GDPR places greater responsibility on us to make sure that we keep all personal data secure, and ensure we are processing data in a controlled and fair manner.  Specifically, we need to be aware of what personal data we hold, why we hold it, and be able to supply and/or delete it (if appropriate) on the request of the data subject. So, we need to understand:

  • What information is being collected?
  • Who is collecting it?
  • How is it collected?
  • Why is it being collected?
  • How will it be used?
  • Who will it be shared with?
  • What will be the effect of this on the individuals concerned?
  • Is the intended use likely to cause individuals to object or complain?  

We make films on behalf of our clients and ourselves. These films are bespoke commissions from legal entities and cover a wide range of topics linked to the business activities of companies and organisations globally. Our filming activity means that we regularly capture images and interview content of members of the public and employees of client organisations. 

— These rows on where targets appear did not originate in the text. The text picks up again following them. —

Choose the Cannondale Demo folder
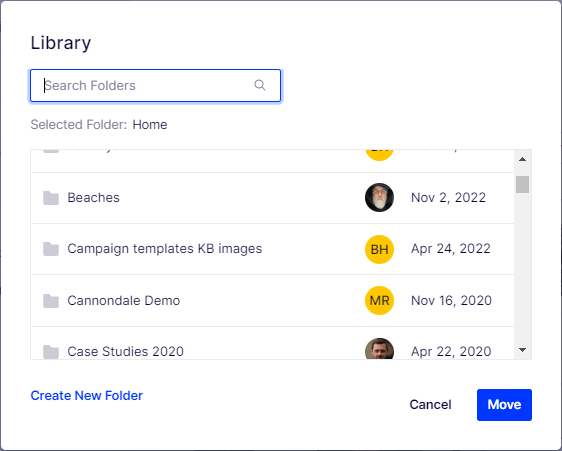562x451 pixels. [272, 300]
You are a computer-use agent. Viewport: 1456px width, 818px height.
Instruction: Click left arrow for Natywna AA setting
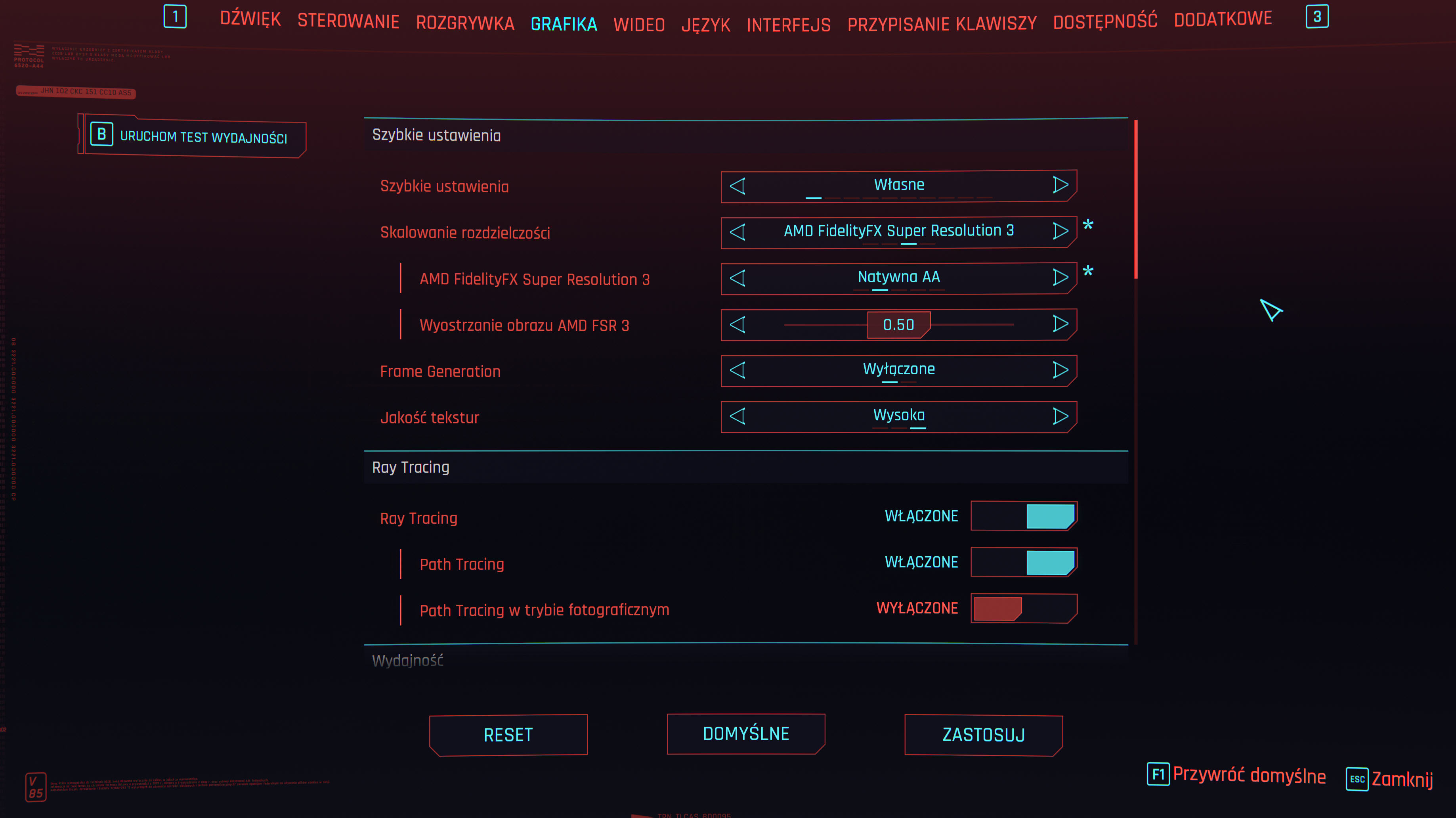(738, 278)
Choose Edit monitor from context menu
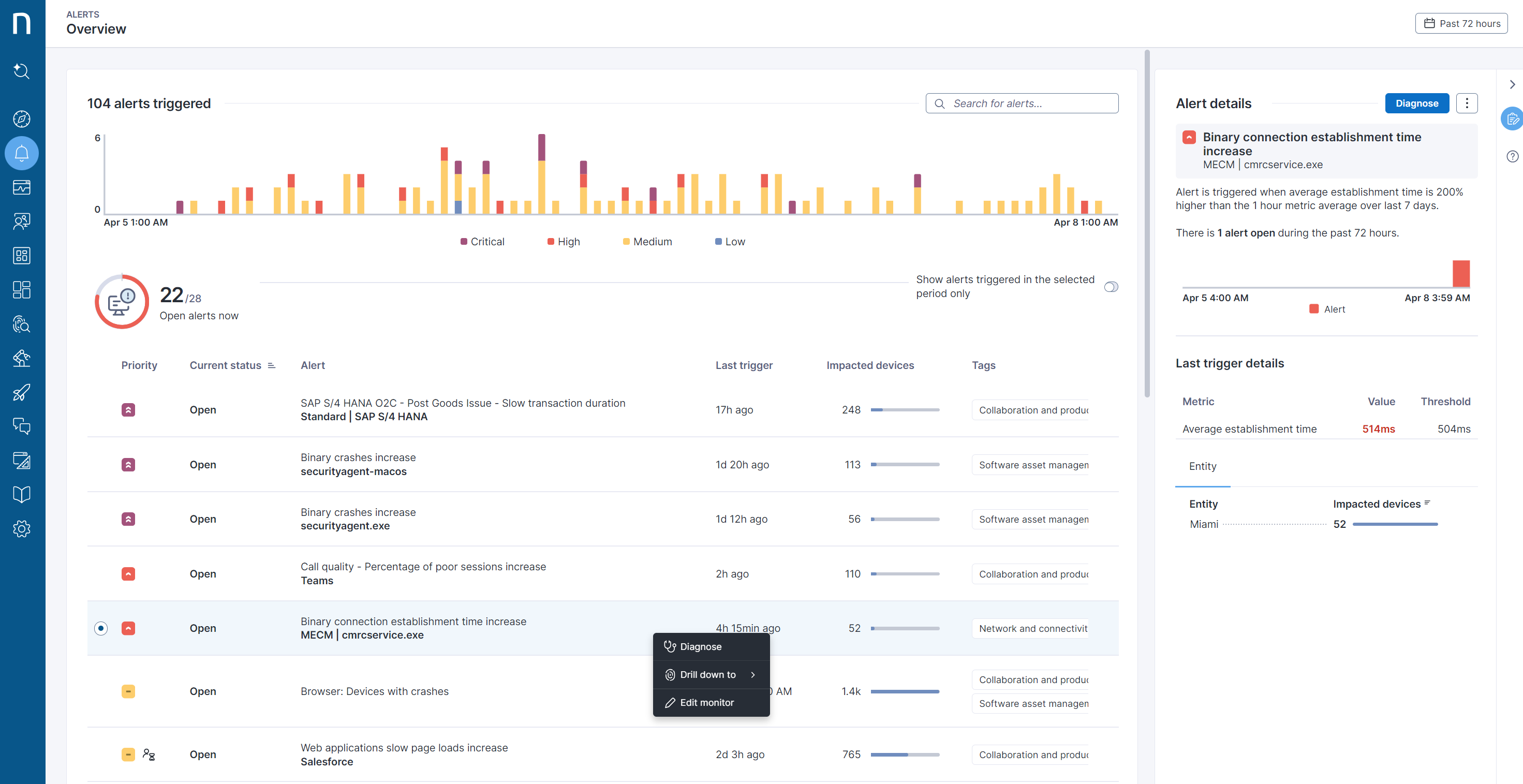This screenshot has height=784, width=1523. coord(706,702)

When we are filming on behalf of ourselves, we are the data controller and need to set out how and why we are collecting and storing the data. When we are carrying out filming activity on behalf of a client, or handling data/rushes/b-roll supplied by them, we are the data processor and will need to comply with their data processing agreements/policy.

The detail below sets out our process to comply with the GDPR regulations. Alongside this, we have set out data security checklist which must be completed at the outset of all projects to identify and manage our obligations.

Images of people

The majority of our footage that contains images of people count as personal data.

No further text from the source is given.